## Gösterilen metin
============

AİHM’in Mediterranean Tours Limited kararını değerlendiren Kıbrıs Vakıflar İdaresi, Taşınmaz Mal Komisyonu’nun etkinliğinin bir kez daha teyit edildiğini vurgulayarak, kararın KKTC açısından hukuki ve siyasi bir kazanım olduğunu duyurdu
Kıbrıs Vakıflar İdaresi, Avrupa İnsan Hakları Mahkemesi'nin (AİHM) Mediterranean Tours Limited v. Türkiye davasına ilişkin kararının, Kıbrıs’taki mülkiyet sorunlarına dair kritik bir dönüm noktası olduğunu belirtti. Kurum, kararı hem hukuki hem siyasi açıdan önemli bir gelişme olarak değerlendirdi.
Vakıflar İdaresi'nden yapılan tam açıklama şöyle:
"Kıbrıs Vakıflar İdaresi olarak, Avrupa İnsan Hakları Mahkemesi (AİHM) tarafından verilen Mediterranean Tours Limited v. Türkiye davasındaki kararın önemini kamuoyuyla paylaşmak istiyoruz. Bu karar, Kıbrıs’taki mülkiyet sorunlarına dair kritik bir dönüm noktası niteliğinde olup, hem hukuki hem de siyasi açıdan büyük bir öneme sahiptir.

============

## Verilen veriler
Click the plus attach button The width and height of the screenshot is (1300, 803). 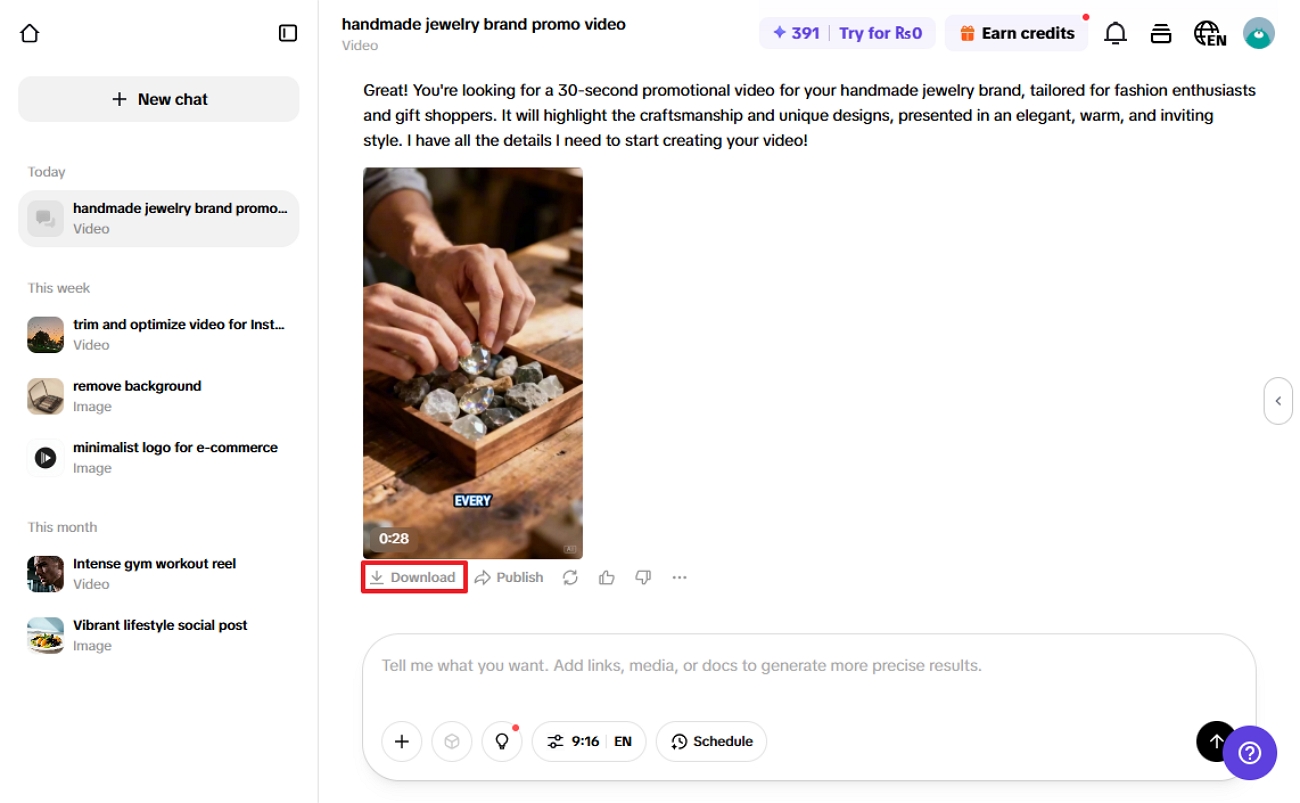click(402, 741)
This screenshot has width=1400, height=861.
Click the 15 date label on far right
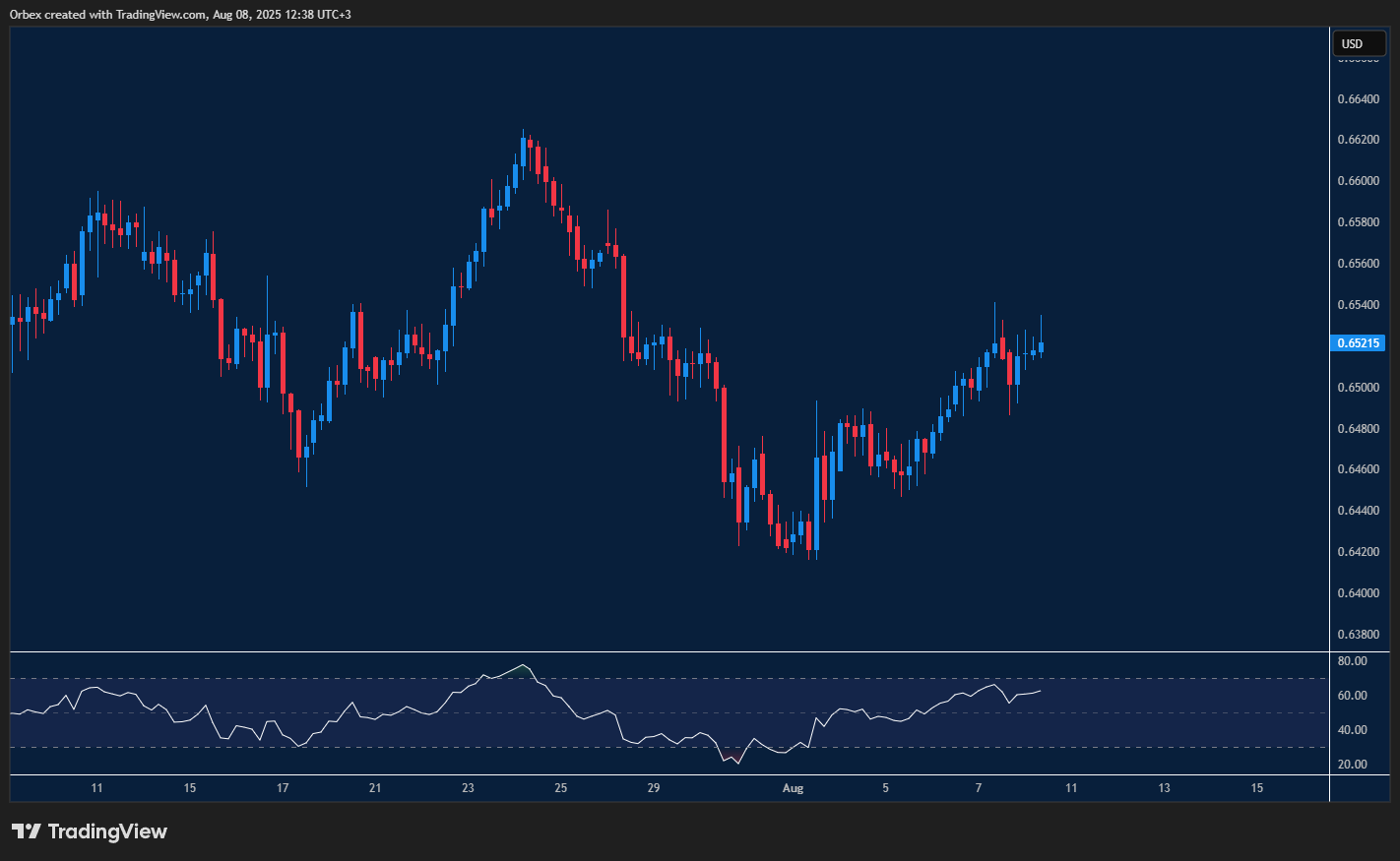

============

## Çalışma yönergesi
Gösterilen metne göre Kıbrıs Vakıflar İdaresi, AİHM kararının KKTC açısından nasıl bir kazanım olduğunu duyurdu?

## Alıştırma sonucu
Kararın KKTC açısından hukuki ve siyasi bir kazanım olduğunu duyurdu.